Der Begriff „Entwicklungsland“ entstammt der Fach- und Alltagssprache der Entwicklungspolitik und genießt allgemein hohe Akzeptanz. Sie beruht einerseits auf relativ wertfreier Wortwahl, andererseits auf begrifflicher Unschärfe. Eine allgemein anerkannte Definition existiert – trotz vieler Ansätze – nicht.

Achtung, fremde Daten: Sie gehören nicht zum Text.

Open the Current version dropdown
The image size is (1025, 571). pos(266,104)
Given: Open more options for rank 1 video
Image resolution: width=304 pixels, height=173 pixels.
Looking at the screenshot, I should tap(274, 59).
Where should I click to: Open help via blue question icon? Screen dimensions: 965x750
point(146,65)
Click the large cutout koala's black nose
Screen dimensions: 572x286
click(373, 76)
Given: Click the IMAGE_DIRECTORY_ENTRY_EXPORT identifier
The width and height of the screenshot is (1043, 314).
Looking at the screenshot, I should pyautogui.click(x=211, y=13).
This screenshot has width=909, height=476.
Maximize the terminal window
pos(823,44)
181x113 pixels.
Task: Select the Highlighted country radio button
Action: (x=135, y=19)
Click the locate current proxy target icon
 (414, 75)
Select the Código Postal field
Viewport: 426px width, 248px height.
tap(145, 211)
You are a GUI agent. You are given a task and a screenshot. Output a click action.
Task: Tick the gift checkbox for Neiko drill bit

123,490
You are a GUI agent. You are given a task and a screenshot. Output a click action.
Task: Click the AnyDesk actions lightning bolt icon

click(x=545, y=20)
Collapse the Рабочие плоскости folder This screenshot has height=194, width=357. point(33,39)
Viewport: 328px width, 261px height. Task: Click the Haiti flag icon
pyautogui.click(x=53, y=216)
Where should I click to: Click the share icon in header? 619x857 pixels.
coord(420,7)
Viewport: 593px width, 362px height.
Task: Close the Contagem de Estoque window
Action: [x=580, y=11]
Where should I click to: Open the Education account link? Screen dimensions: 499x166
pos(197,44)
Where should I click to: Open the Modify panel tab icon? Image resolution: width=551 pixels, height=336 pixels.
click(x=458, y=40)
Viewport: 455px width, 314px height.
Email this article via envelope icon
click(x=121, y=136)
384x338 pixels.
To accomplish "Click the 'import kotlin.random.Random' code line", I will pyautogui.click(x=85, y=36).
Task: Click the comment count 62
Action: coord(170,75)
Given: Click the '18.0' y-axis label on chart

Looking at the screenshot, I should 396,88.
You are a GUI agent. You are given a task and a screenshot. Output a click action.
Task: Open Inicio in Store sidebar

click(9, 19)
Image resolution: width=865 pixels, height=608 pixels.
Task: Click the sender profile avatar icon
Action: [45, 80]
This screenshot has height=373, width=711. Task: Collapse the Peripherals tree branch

Allgemeiner Sprachgebrauch

Grundlegende Anmerkungen

Für den Begriff „Entwicklungsland“ gibt es eine Vielzahl Synonyme, wie „Dritte Welt“ oder „Vierte Welt“, „Globaler Süden“ oder „Trikont“. Diese Begriffe sind – ebenso wie „Entwicklungsland“ – teilweise umstritten und werden von einigen Fachleuten abgelehnt. Kritiker des Begriffs „Entwicklungsland“ wenden beispielsweise ein, dass er etwas suggeriere, das manchmal gar nicht stattfinde – oder auch nicht stattfinden müsse: nämlich Entwicklung. Einer der prominentesten Kritiker dieses Begriffs ist der schwedische Ökonom Gunnar Myrdal. Auch der umgangssprachliche Begriff „Hungerland“ wird in den Medien bei der Veranschaulichung einer Berichterstattung über Hungersnöte in Entwicklungsländern genutzt, ohne dass diesem Ausdruck eine Definition zugrunde liegen könnte.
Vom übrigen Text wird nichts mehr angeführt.